_Aim of the exercise_
Reproduce the rows word for word, starting at the line that contains "Locate an element on the screen." and ending at the line that contains "center [66, 212].". Leave out the pictures.

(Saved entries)
**********

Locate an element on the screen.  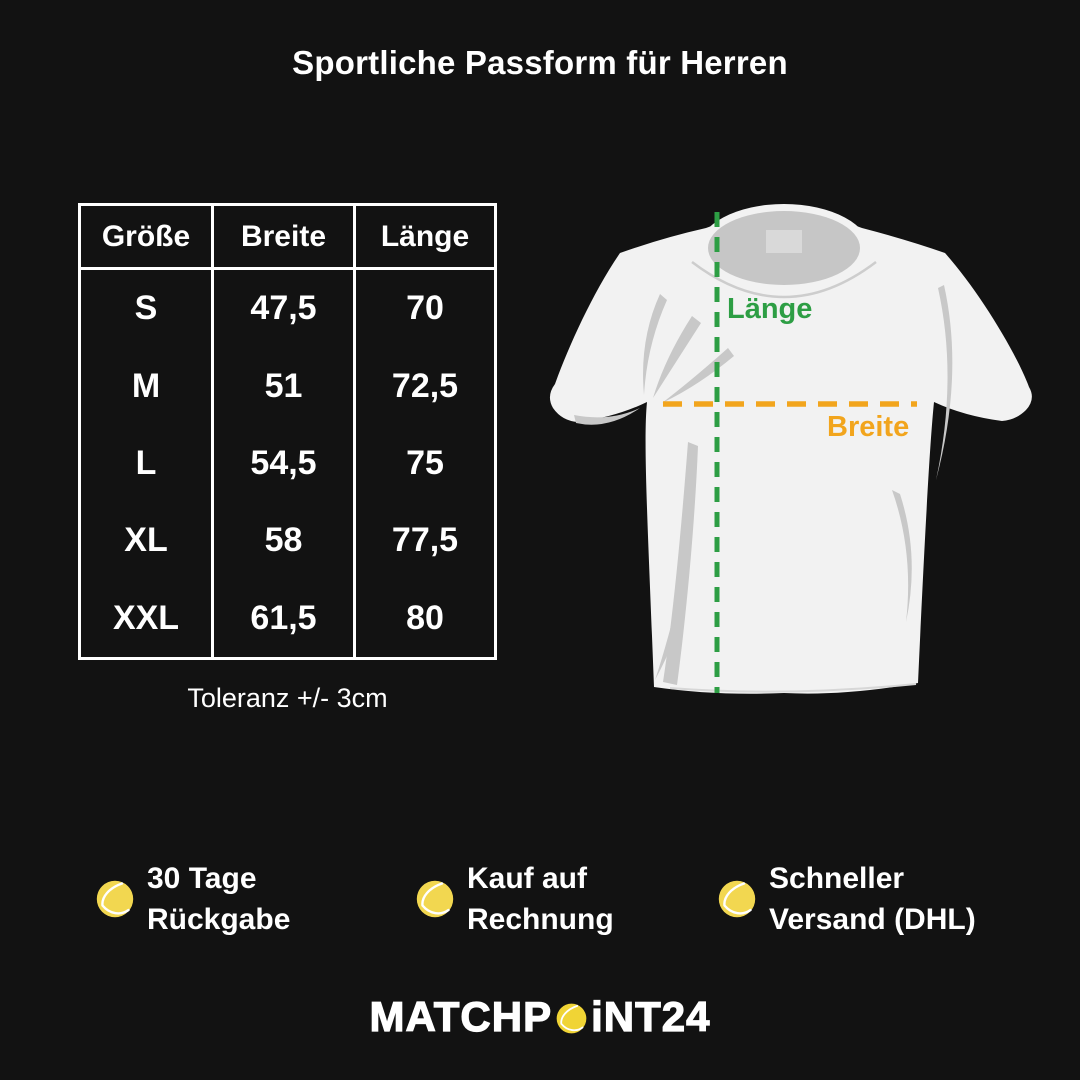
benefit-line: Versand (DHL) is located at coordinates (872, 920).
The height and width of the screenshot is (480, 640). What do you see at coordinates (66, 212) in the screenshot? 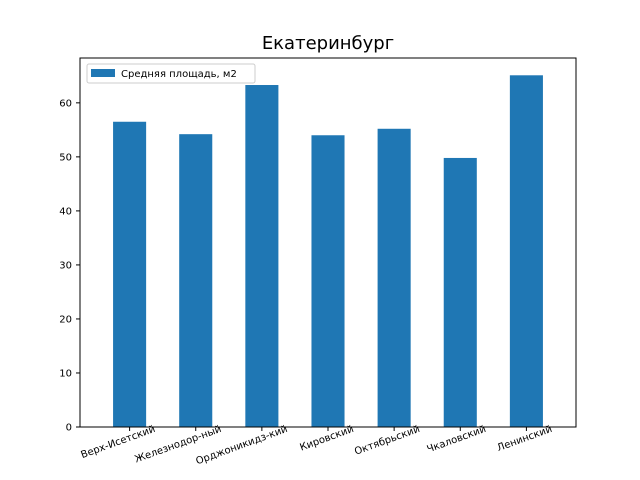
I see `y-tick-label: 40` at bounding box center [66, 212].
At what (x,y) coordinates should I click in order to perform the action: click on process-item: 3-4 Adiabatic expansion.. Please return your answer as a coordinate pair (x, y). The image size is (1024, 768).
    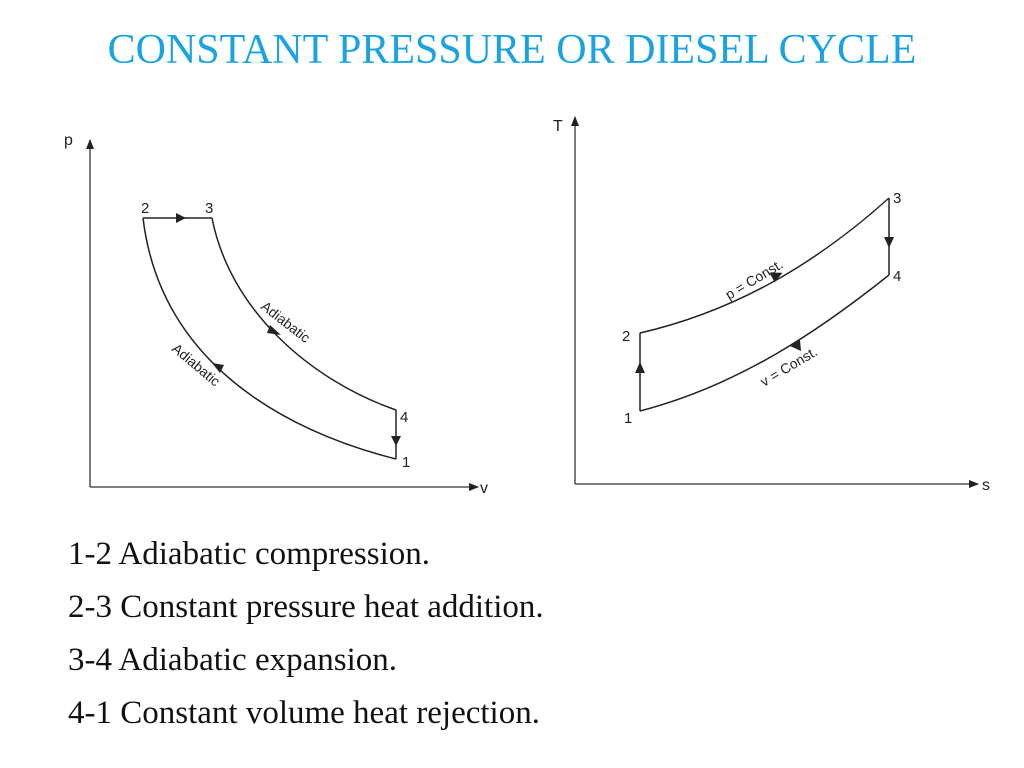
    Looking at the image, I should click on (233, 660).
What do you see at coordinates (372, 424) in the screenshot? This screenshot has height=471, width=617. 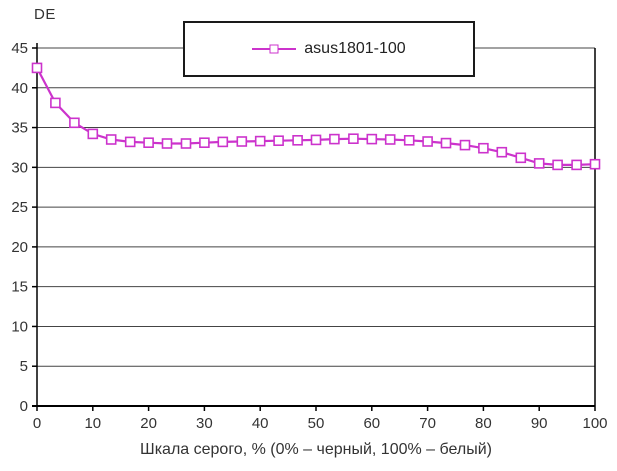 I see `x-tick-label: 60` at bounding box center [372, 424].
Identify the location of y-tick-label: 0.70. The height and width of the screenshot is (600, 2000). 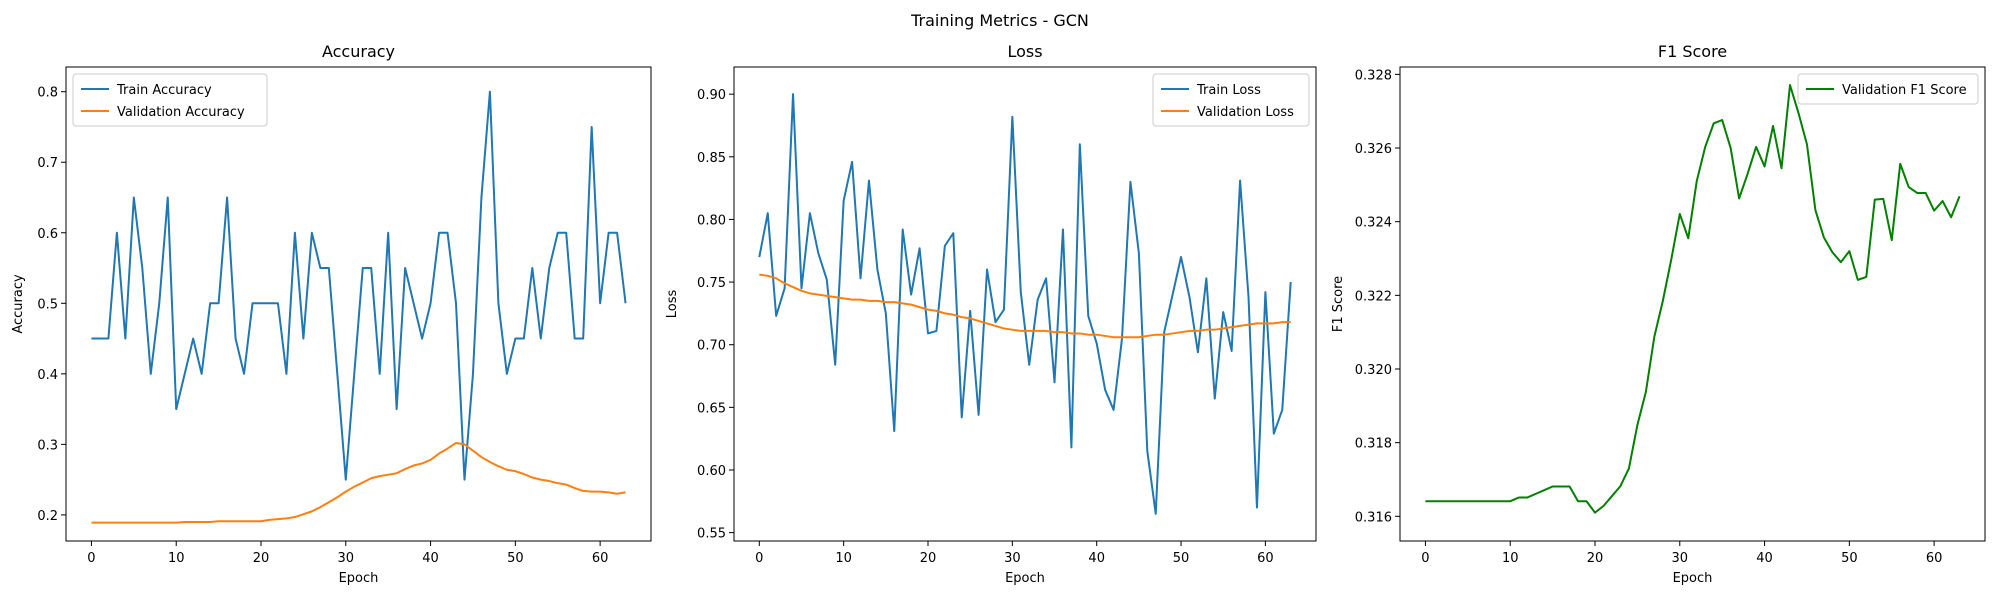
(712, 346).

**********

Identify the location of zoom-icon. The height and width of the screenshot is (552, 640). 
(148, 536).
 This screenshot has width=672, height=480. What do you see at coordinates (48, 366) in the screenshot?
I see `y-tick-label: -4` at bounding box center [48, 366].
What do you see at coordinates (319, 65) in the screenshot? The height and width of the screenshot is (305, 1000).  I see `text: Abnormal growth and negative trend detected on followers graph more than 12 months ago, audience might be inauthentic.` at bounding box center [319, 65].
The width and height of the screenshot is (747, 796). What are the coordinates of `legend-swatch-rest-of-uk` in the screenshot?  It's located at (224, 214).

**********

_Solution to the exercise_
Locate an element on the screen.  
benefit-line: Versand (DHL) is located at coordinates (872, 920).
The height and width of the screenshot is (480, 640). What do you see at coordinates (66, 212) in the screenshot? 
I see `y-tick-label: 40` at bounding box center [66, 212].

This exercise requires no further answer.